Die Erfolgsbilanz der vergangenen Wochen hat die Ludwigsfelder Vertretung nach der Auftaktniederlage in der Tabelle inzwischen auf Rang drei gehievt – lediglich das verlustpunktfreie Spitzenduo Füchse Berlin Reinickendorf II und Stralsunder HV ist mit jeweils 10:0 Punkten besser platziert.

In Brandenburg hatte der LHC nach einem ungewöhnlichen Beginn des Lokalduells – der Anpfiff hatte sich um eine halbe Stunde verzögert – einen souveränen Erfolg gefeiert. Der Grund für den späteren Beginn: Das Schiedsrichtergespann war wegen einer Vollsperrung der Autobahn ausgefallen – das Kampfgericht war eingesprungen. „Beide sind ja auch als Schiedsrichter ausgebildet und haben ihre Sache gut gemacht“, sagte Klante, „wir haben uns nach einem holprigen Start nach etwa 17 Minuten freigespielt. Es ist uns gelungen, einen Sieben-Tore-Vorsprung bis zur Halbzeit zu erkämpfen und am Ende souverän zu gewinnen.“

Der SV 63, einer der renommiertesten Vereine des Landes, wartet dagegen nach der fünften Niederlage weiter auf den ersten Punktgewinn. Das Team von Trainer Gunter Mart behält weiterhin die Rote Laterne. Nächste Woche geht es nach Werder, wo man erneut in der Außenseiterrolle sein wird. Nur etwas über 20 Minuten konnte man auf Brandenburger Seite auf die ersten Zähler hoffen.

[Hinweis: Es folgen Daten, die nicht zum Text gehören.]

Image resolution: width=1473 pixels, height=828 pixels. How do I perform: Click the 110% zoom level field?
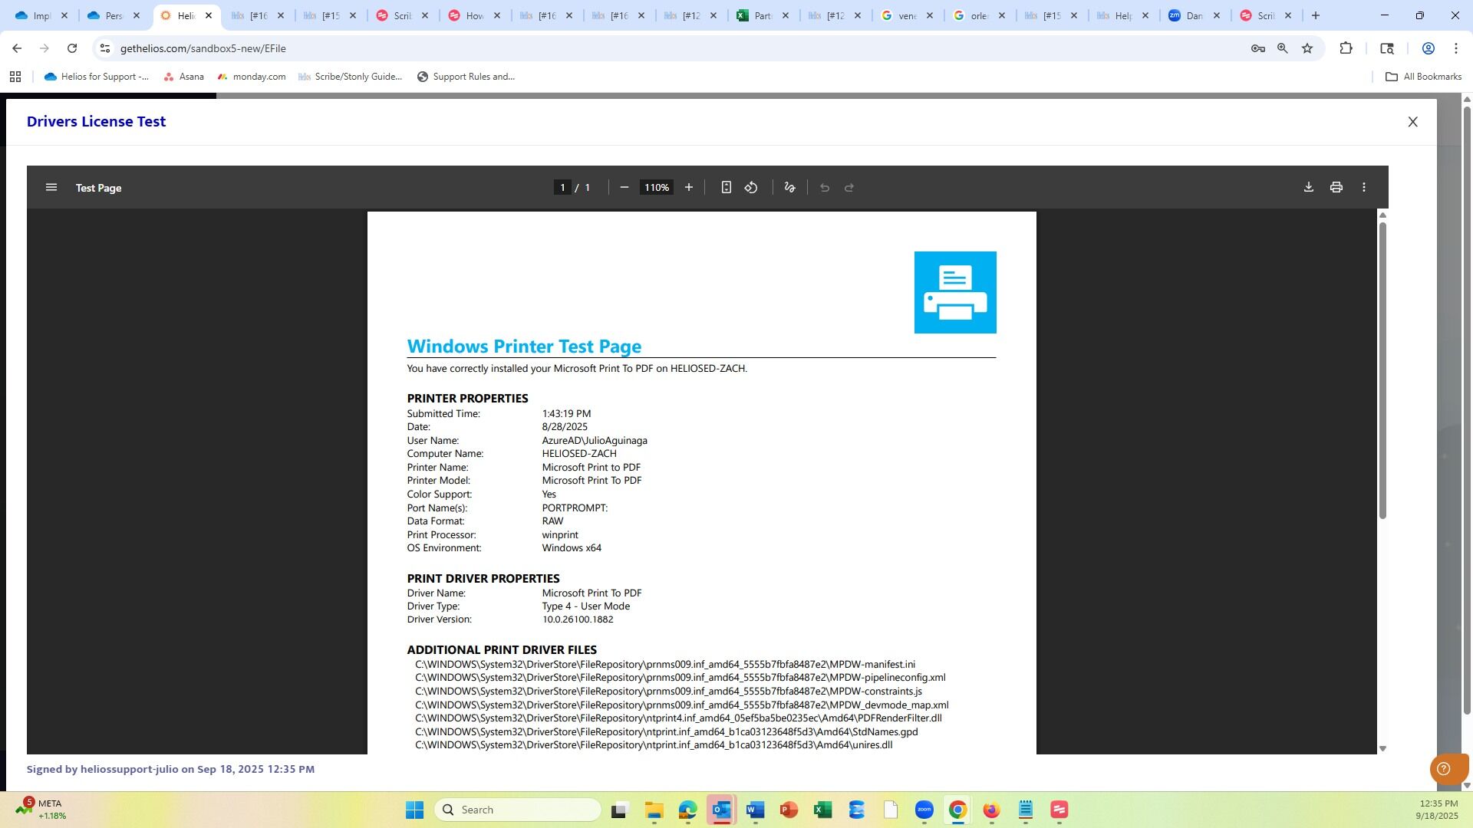pyautogui.click(x=656, y=188)
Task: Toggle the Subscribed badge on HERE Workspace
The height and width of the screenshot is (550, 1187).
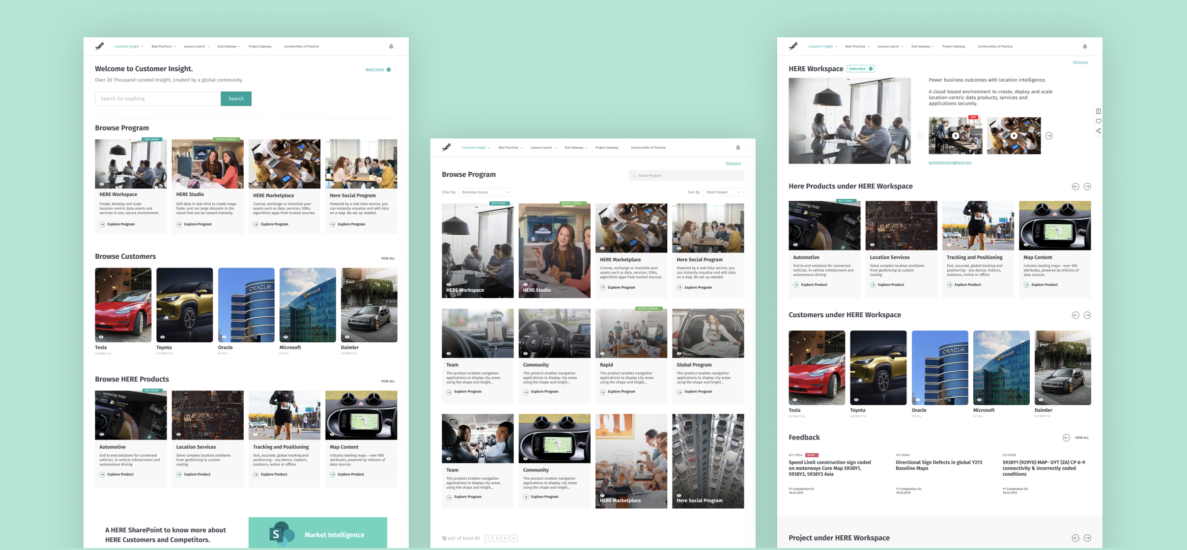Action: (x=861, y=69)
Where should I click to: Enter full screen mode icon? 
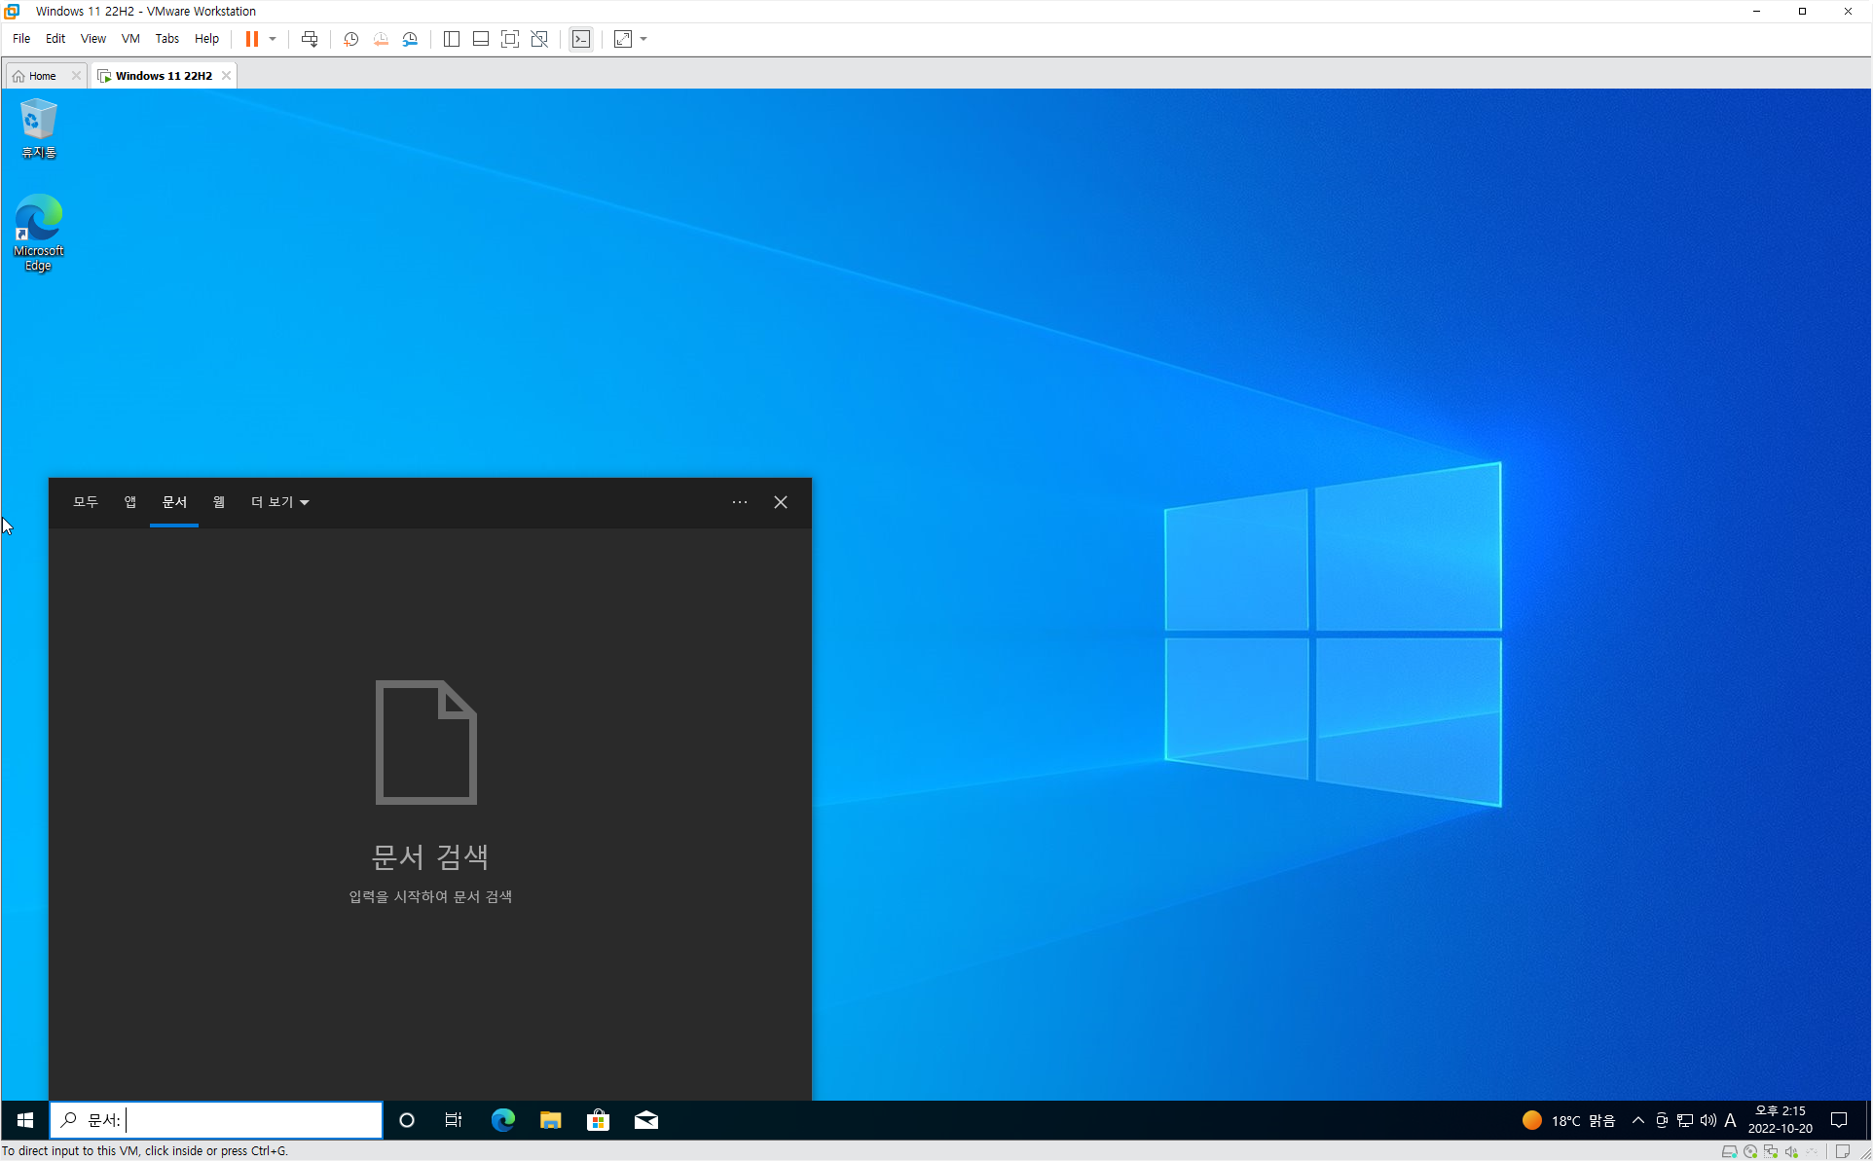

Mit hängenden Schultern kam das Team aus der Halbzeitpause. Die Abwehr offenbarte weiterhin große Lücken und offensiv wurde zu häufig unvorbereitet der Abschluss gesucht. Tor um Tor zogen die Gäste davon. SV 63-Trainer Gunter Mart versuchte mit häufigen Wechseln dagegenzuhalten. Doch wurde das Spiel dadurch nicht besser. Personell wird die Lage auf absehbare Zeit sicherlich nicht rosiger. Die Kaderstärke ist mehr als mager.

Der LHC befindet sich dagegen im Steigflug. Das Team trifft nun am kommenden Sonnabend zu Hause auf den VfL Tegel. Die Partie gegen den Tabellenvorletzten wird um 18.30 Uhr in der Stadtsporthalle angepfiffen.